#### [Records supplied]
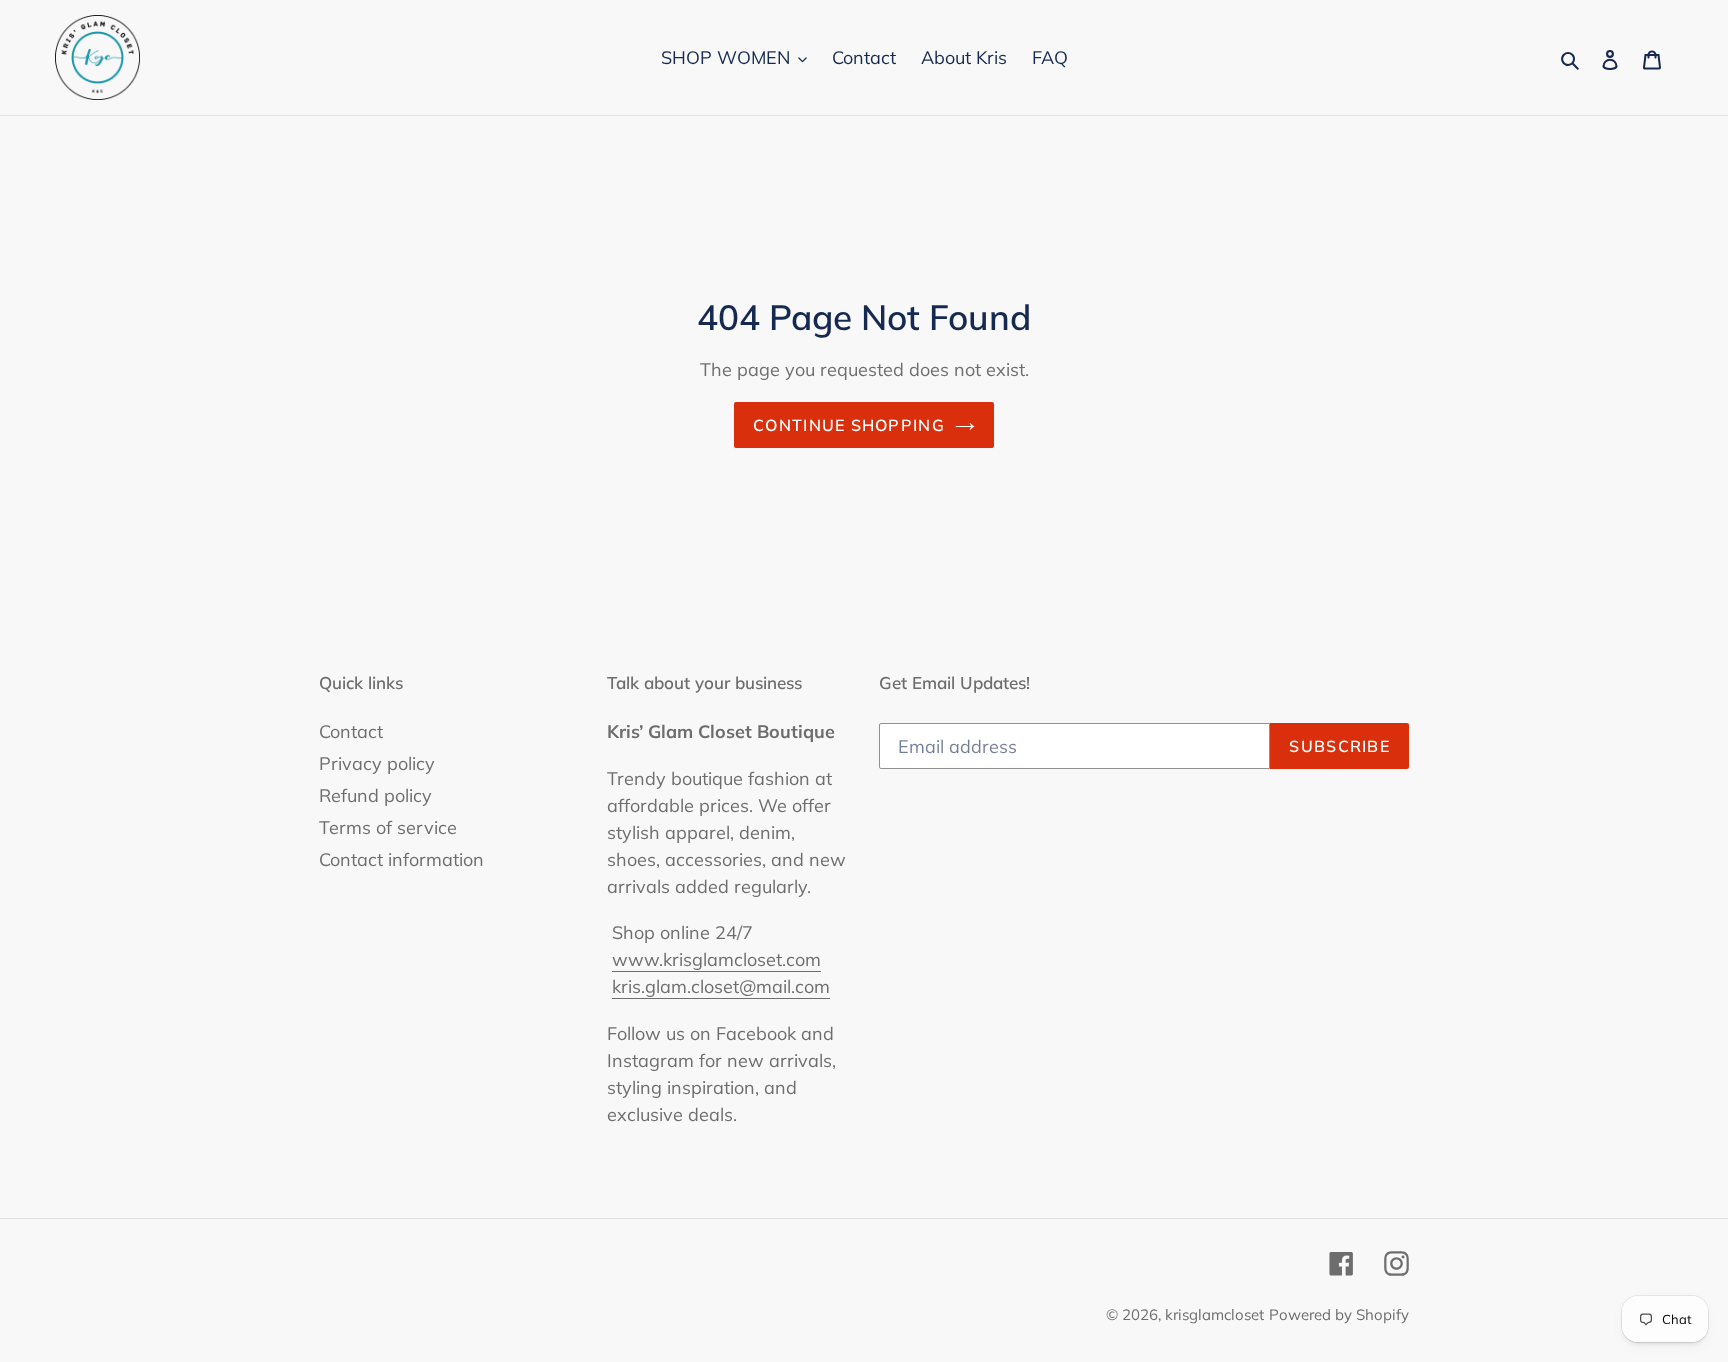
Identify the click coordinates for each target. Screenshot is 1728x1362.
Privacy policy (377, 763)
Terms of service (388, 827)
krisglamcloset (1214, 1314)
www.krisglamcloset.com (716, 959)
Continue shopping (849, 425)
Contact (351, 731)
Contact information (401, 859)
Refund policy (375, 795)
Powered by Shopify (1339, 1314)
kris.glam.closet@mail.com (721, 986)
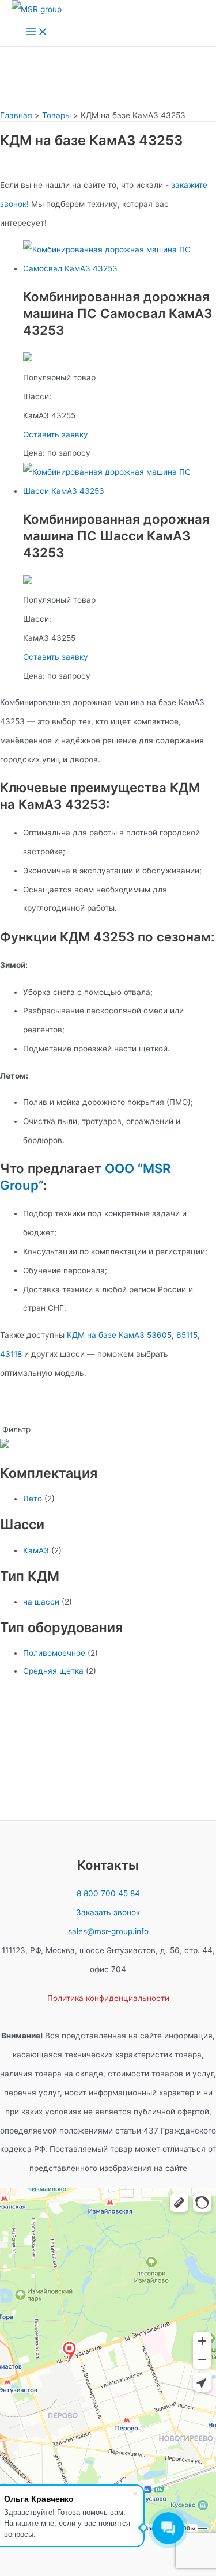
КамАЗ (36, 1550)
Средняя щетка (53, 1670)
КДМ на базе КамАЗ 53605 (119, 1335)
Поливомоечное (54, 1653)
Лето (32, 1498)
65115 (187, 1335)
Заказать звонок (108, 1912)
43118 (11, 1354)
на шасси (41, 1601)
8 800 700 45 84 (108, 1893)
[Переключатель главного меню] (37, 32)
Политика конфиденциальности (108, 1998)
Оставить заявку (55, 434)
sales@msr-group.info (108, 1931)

#### [Directions]
Reproduce exactly the line that holds "КДМ на базе КамАЗ 53605 (119, 1335)", then every line after it, ending with the final line of the records above.

#### [Written response]
КДМ на базе КамАЗ 53605 (119, 1335)
Поливомоечное (54, 1653)
Лето (32, 1498)
65115 (187, 1335)
Заказать звонок (108, 1912)
43118 (11, 1354)
на шасси (41, 1601)
8 800 700 45 84 (108, 1893)
[Переключатель главного меню] (37, 32)
Политика конфиденциальности (108, 1998)
Оставить заявку (55, 434)
sales@msr-group.info (108, 1931)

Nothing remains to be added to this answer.